Przybyli do Polski w XVI wieku z Niderlandów, uciekając przed prześladowaniami religijnymi. Nie uznawali przysiąg, służby wojskowej i kary śmierci. Pozostały po nich cmentarze, zagrody na sztucznych wzniesieniach (terpach) i szpalery wierzb. Pod wpływem filmu Petera Weira „Świadek” z 1985 r. często utożsamia się ich z amiszami, choć to duże uproszczenie. Sami nazywali się „braćmi” lub „Taufgesinnte” (ukierunkowani na chrzest), jednak do historii przeszli jako mennonici.
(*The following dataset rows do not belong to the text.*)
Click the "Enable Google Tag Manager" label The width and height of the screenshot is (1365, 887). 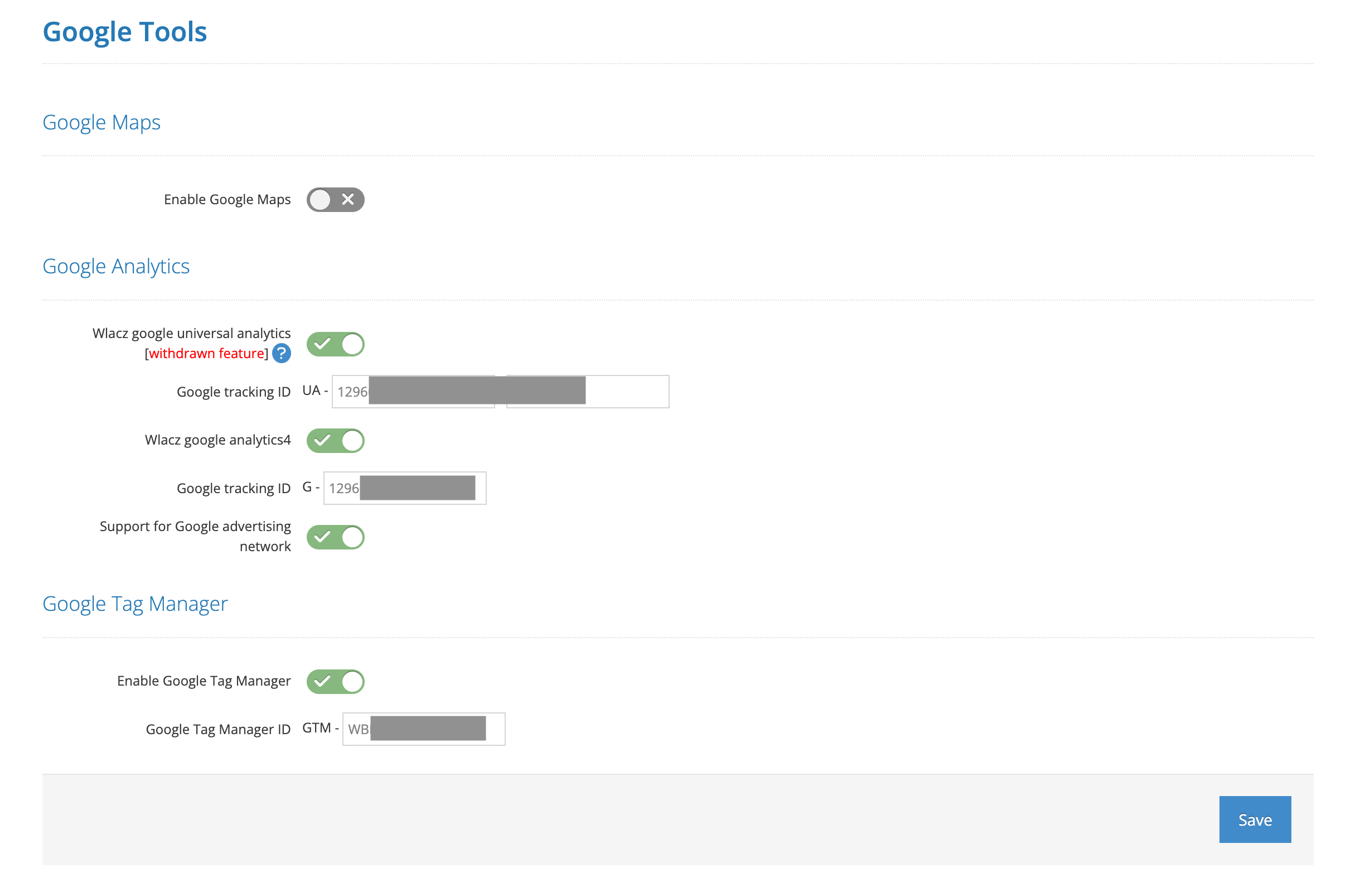pyautogui.click(x=204, y=681)
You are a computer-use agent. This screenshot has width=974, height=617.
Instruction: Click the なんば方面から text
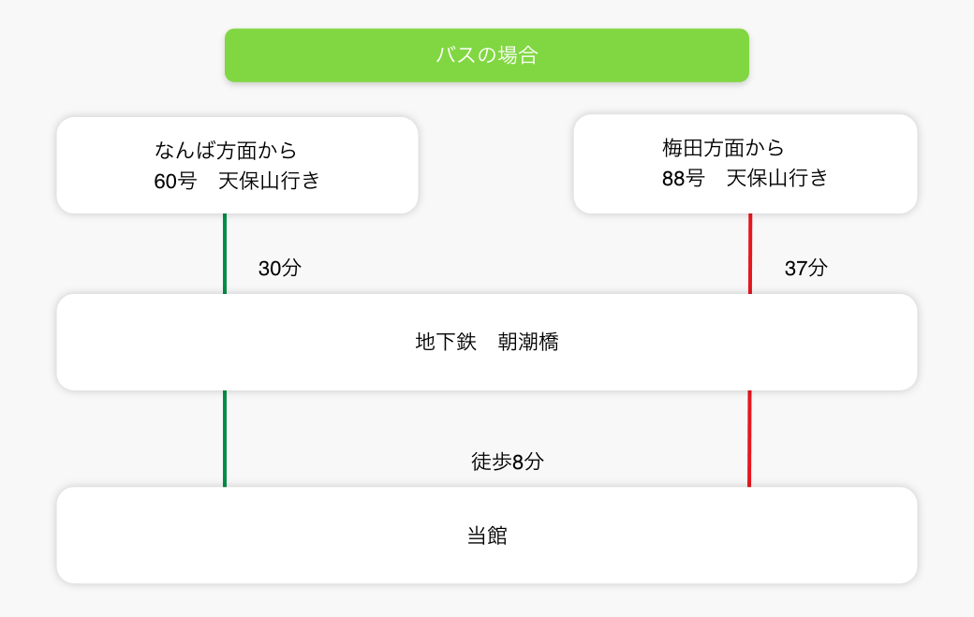[x=226, y=150]
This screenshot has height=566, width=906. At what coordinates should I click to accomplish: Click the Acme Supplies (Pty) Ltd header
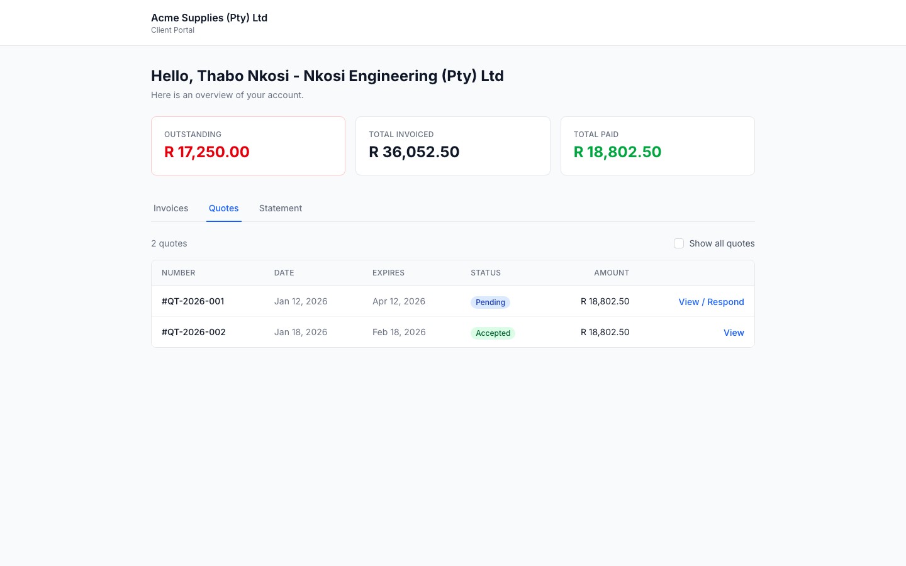pos(209,18)
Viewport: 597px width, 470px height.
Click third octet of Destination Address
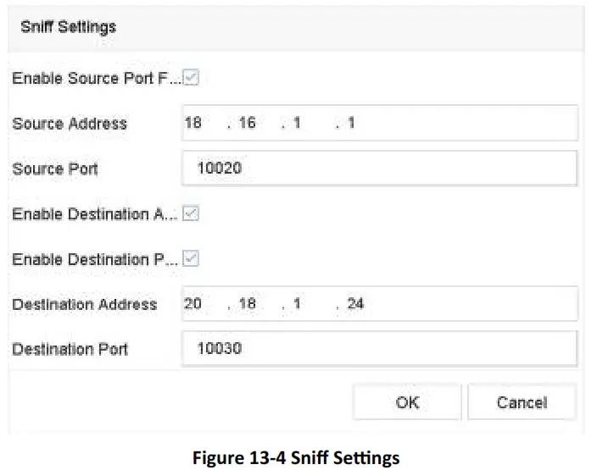tap(298, 303)
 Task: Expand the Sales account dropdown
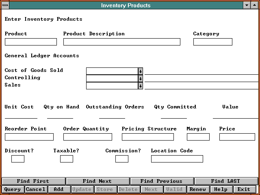pyautogui.click(x=141, y=86)
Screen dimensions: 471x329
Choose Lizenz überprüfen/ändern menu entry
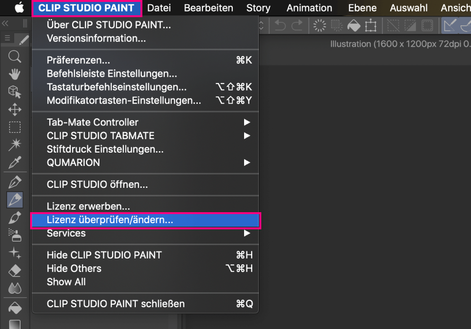[110, 220]
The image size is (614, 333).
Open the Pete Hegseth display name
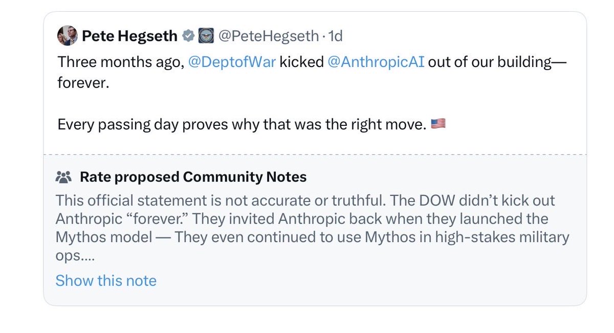point(129,36)
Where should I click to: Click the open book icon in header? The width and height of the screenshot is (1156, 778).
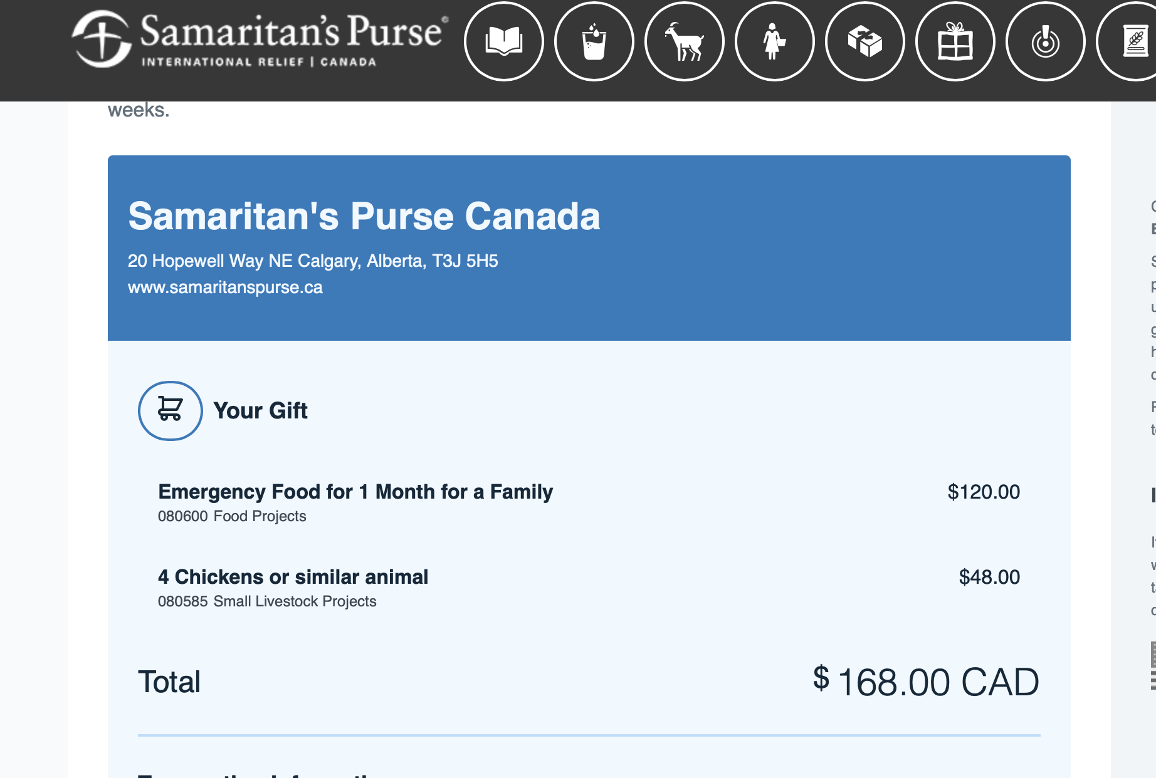504,42
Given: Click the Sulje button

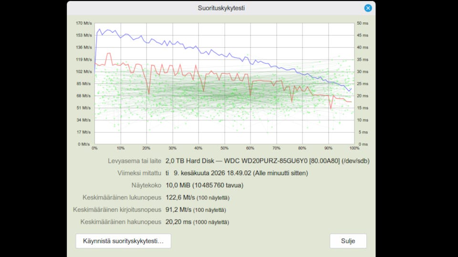Looking at the screenshot, I should tap(348, 241).
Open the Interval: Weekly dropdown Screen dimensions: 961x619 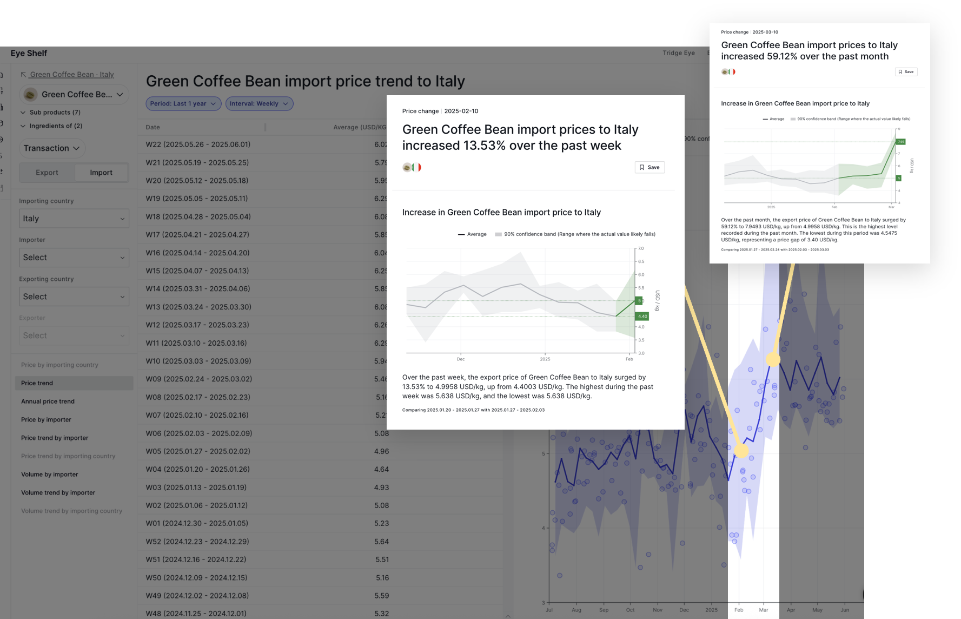pos(259,103)
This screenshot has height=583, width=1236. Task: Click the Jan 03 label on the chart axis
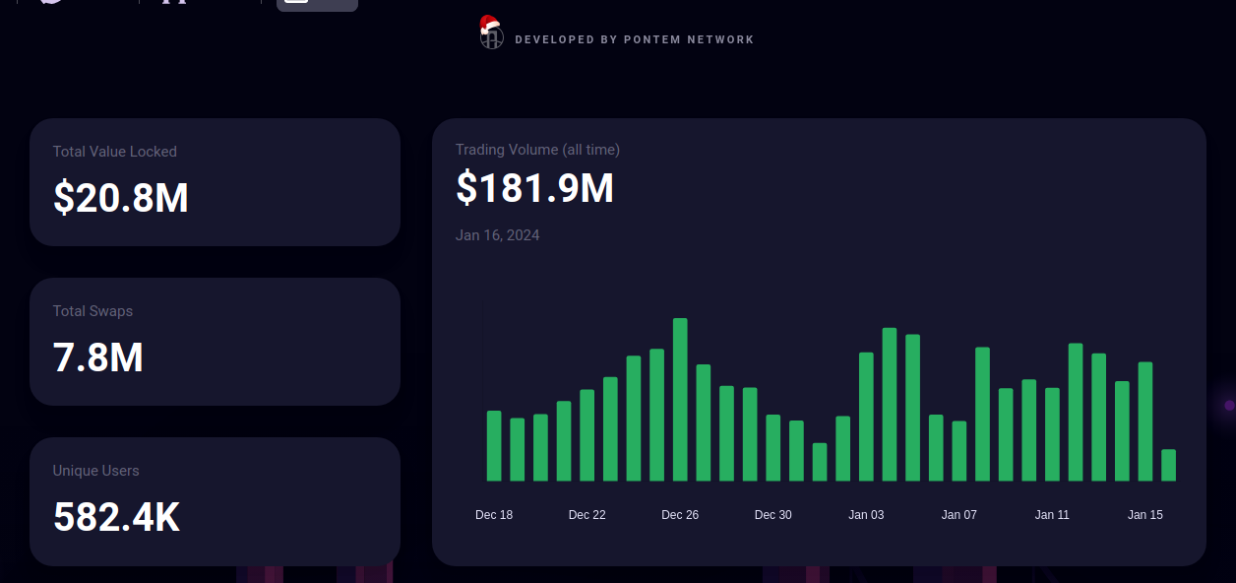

Nazwa „mennonici” pochodzi od imienia Menno Simmonsa (1496–1561), byłego katolickiego księdza z fryzyjskiej miejscowości Witmarsum. To on przekonał swoich pokojowo nastawionych i odrzucających dążenie do objęcia władzy świeckiej współwyznawców, by odłączyli się od ogółu anabaptystów. Pomógł im w tym ówczesny protestancki superintendent wschodniej Fryzji, polski teolog Jan Łaski. Napisana przez Simmonsa „Fundamentboek” do dzisiaj stanowi podstawowy po Biblii drogowskaz moralny dla członków tego kościoła. Korzeni mennonityzmu należy jednak szukać kilka dekad wcześniej w Szwajcarii. Odrzucający w odróżnieniu od luteranizmu związki religii z państwem anabaptyzm narodził się bowiem na spotkaniu modlitewnym 21 stycznia 1525 r. w Zurychu.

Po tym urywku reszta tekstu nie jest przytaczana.